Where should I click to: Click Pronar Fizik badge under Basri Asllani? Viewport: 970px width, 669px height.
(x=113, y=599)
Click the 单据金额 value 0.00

::::

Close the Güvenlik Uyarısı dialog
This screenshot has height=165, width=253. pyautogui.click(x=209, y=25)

::::

What the task asks: Copy the entries above exactly, but only from the line holding "Where should I" through the line holding "Click the 单据金额 value 0.00", both included.

Your response:
Where should I click to: Click Pronar Fizik badge under Basri Asllani? Viewport: 970px width, 669px height.
(x=113, y=599)
Click the 单据金额 value 0.00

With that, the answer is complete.